Identifiers are used to refer to a digital publication and the entities reponsible for its creation in a persistent and unambiguous manner. URLs, URNs, DOIs, ISBNs, and PURLs are all examples of persistent identifiers frequently used in publishing.

Identifiers MUST be expressed as URL records [url]

2.4.7 Arrays

When a manifest property allows one or more value of their respective type (e.g., literal, object, or URL), these values are expressed as [json] arrays. When a property value is a single element, however, the array syntax MAY be omitted.

2.5 Manifest Contexts

A manifest MUST set its JSON-LD context [json-ld11] with the following two components, in the specified order:

  1. the [schema.org] context: https://schema.org
  2. the publication context: https://www.w3.org/ns/pub-context
Example 8: Setting the context declaration.
{
    "@context" : [
        "https://schema.org",
        "https://www.w3.org/ns/pub-context"
    ],
    …
}

The publication context document adds features to the properties defined in Schema.org (e.g., the requirement for the creator property to be order preserving).
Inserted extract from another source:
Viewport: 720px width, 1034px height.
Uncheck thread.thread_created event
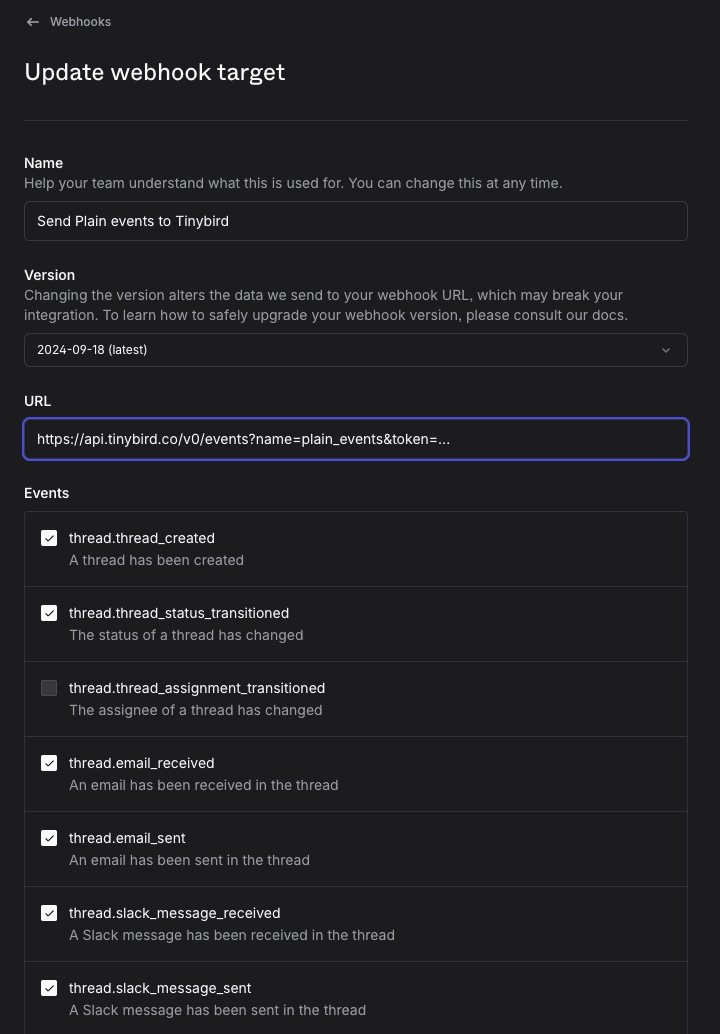(x=49, y=538)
Although Schema.org is often referenced using the http URI scheme, the vocabulary is being migrated to use the secure https scheme as its default. The use of https when referencing Schema.org in the manifest is REQUIRED by this specification.

The context can be extended by including additional paramaters — such as the global language and direction declarations — in an object following the publication context.

{
    "@context" : [
        "https://schema.org",
        "https://www.w3.org/ns/pub-context",
        {
            "language" : "es"
        }
    ],
    …
}

2.6 Manifest Language and Direction

Each natural language property value in a manifest (e.g., title, creators) has a default natural language, which is the language that it is expressed in (e.g., English, French, Chinese). It also has a natural base direction in which it is written — the display direction, either left-to-right or right-to-left.
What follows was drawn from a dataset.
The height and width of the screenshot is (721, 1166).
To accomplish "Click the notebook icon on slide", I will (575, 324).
The digital publication manifest provides the ability to set both these concepts globally as well as on individual items to aid user agents in interpreting and presenting the metadata.

2.6.1 Global Declarations

The default language for natural language manifest properties is set by including a global language and/or a global base direction declaration in the context using the language, respectively the direction, keywords [json-ld11]. It is used to expand simple string values into localizable strings during the processing of the manifest, as well as to provide a language and the base direction for localizable strings that omit one.

The value of language MUST be a well-formed language tag [bcp47].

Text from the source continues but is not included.